— Extracted information —
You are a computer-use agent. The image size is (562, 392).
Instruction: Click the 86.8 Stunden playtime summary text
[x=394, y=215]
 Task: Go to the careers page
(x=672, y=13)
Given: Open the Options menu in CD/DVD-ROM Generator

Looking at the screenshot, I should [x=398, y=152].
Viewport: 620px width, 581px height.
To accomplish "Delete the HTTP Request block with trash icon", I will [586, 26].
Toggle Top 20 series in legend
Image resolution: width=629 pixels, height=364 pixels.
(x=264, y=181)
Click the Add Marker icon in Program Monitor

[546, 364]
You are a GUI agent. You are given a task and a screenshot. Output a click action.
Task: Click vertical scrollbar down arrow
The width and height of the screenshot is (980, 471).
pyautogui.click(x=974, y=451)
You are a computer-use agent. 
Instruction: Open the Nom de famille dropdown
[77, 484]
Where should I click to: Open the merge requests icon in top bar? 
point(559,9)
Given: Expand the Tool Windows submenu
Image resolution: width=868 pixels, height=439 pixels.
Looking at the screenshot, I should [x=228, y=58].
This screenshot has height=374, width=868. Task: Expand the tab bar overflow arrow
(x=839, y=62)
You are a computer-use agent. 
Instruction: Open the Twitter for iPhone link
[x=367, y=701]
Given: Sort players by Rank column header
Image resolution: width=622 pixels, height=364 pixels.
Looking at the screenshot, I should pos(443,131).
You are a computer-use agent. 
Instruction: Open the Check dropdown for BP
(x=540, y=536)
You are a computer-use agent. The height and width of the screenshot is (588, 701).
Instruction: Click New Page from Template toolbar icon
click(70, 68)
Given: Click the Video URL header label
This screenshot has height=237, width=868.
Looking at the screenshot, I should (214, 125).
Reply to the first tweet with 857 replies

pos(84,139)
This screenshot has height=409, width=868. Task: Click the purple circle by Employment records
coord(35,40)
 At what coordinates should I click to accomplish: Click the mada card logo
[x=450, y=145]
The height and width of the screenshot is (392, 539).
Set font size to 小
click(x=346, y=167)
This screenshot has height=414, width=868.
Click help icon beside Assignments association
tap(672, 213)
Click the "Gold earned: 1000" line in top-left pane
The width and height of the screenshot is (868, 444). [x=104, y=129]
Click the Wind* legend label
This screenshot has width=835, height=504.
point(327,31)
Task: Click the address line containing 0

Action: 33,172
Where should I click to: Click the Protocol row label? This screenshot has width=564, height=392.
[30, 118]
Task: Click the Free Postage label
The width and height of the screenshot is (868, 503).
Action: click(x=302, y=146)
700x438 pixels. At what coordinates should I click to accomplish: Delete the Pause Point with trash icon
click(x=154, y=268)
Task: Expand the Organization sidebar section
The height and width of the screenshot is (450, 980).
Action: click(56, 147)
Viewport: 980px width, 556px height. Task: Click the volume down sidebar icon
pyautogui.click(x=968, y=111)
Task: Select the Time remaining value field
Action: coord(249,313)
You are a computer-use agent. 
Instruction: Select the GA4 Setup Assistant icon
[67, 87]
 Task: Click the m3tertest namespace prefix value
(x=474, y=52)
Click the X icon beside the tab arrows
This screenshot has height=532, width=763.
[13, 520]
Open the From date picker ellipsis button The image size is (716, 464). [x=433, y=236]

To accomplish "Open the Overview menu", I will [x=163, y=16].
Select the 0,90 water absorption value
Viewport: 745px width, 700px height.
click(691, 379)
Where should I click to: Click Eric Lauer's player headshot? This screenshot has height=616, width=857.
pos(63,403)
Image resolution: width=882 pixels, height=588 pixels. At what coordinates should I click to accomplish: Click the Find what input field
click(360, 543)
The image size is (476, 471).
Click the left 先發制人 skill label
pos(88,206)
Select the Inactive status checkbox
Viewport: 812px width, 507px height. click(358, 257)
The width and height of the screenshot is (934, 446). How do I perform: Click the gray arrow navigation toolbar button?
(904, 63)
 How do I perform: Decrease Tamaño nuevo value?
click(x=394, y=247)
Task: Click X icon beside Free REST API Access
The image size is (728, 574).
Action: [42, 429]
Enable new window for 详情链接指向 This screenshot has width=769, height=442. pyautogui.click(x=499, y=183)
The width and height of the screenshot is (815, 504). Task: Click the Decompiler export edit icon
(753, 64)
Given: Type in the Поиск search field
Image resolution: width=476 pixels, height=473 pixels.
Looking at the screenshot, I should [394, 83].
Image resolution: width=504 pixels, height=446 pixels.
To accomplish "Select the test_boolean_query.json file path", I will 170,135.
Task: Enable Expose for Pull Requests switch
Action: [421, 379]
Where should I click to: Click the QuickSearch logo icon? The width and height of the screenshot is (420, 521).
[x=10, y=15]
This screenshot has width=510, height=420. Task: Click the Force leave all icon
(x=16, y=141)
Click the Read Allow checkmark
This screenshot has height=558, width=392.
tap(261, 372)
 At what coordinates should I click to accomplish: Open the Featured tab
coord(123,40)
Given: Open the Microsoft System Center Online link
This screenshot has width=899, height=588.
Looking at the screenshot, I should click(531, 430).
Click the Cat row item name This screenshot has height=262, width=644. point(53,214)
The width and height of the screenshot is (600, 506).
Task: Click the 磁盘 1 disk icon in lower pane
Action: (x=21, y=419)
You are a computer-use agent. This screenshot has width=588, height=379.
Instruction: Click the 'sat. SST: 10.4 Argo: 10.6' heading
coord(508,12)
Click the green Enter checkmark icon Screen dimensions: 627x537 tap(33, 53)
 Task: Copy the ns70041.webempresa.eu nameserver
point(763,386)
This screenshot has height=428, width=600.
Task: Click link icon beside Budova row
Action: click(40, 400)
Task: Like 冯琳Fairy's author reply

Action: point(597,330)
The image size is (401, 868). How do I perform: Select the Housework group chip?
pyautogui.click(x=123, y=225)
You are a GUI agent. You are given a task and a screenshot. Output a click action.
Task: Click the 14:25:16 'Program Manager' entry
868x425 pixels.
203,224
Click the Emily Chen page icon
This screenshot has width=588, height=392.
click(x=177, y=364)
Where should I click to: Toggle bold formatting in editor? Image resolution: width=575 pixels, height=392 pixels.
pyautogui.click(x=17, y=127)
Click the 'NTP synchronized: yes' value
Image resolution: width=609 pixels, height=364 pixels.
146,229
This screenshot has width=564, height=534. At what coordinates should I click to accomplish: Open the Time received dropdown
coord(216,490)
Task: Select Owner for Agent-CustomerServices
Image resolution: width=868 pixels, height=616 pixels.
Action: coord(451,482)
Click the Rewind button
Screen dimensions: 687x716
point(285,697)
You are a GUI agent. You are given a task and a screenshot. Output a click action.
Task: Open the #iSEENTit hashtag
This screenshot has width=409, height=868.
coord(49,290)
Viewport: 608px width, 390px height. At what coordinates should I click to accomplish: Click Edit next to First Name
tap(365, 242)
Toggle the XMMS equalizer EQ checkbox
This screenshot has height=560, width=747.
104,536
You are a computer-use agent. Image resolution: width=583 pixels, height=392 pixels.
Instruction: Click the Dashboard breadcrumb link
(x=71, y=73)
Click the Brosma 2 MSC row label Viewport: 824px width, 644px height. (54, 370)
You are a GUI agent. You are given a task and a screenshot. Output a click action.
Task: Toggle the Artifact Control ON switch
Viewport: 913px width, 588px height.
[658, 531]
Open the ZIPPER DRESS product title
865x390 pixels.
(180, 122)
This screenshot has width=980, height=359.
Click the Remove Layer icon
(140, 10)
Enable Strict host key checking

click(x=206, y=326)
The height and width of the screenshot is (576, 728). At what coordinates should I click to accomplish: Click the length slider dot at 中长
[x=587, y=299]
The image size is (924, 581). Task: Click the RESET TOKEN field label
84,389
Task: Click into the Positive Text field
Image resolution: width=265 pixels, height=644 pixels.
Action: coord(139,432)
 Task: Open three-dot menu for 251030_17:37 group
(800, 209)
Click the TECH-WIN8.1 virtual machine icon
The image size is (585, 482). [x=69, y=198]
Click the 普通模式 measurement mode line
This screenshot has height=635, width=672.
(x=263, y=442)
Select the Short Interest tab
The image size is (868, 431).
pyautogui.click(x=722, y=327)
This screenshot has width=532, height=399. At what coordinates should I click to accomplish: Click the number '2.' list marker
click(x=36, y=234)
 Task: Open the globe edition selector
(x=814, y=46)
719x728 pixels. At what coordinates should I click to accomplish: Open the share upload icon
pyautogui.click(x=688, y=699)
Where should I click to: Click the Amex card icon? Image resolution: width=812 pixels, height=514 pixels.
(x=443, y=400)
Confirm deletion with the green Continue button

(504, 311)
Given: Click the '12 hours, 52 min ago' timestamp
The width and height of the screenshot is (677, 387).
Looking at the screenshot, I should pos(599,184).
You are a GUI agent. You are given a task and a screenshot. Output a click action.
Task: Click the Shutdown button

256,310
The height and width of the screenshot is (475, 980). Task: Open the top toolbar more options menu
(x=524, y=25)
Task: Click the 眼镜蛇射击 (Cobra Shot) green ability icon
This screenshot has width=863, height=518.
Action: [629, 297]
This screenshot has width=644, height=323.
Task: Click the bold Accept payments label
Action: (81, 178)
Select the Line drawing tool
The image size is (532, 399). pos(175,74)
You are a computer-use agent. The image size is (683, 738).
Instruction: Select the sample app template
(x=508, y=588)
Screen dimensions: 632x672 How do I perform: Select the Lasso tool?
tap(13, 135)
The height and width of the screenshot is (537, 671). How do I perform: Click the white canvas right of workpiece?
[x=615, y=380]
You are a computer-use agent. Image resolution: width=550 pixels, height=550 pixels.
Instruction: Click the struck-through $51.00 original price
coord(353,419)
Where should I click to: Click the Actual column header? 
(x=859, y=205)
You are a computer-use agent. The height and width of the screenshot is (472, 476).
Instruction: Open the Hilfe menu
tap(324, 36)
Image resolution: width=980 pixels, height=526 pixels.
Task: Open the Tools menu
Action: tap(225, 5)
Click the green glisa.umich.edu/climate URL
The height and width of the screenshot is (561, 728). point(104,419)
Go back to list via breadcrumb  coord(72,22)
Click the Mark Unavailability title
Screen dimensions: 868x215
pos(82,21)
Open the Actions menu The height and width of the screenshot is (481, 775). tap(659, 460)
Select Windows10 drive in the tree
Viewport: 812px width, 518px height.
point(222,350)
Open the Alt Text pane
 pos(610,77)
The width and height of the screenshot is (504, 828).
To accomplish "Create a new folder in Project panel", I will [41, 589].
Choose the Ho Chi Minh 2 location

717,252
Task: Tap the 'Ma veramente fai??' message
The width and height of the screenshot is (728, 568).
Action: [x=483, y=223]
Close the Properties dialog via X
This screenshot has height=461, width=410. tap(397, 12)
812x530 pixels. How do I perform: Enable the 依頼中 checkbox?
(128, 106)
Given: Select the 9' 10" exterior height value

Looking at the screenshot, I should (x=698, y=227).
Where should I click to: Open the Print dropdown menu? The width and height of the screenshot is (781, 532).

— Work to complete —
For each line of the entries that contains the word "computer", make a copy.

— Finished task —
You are a computer-use agent. The image size is (562, 392).
You are a computer-use agent. 
You are a computer-use agent. 
You are a computer-use agent. 
You are a computer-use agent. The height and width of the screenshot is (588, 701).
You are a computer-use agent. 
You are a computer-use agent. This screenshot has width=588, height=379.
You are a computer-use agent. Image resolution: width=583 pixels, height=392 pixels.
You are a computer-use agent. The image size is (683, 738).
You are a computer-use agent. Image resolution: width=550 pixels, height=550 pixels.
You are a computer-use agent. The height and width of the screenshot is (472, 476).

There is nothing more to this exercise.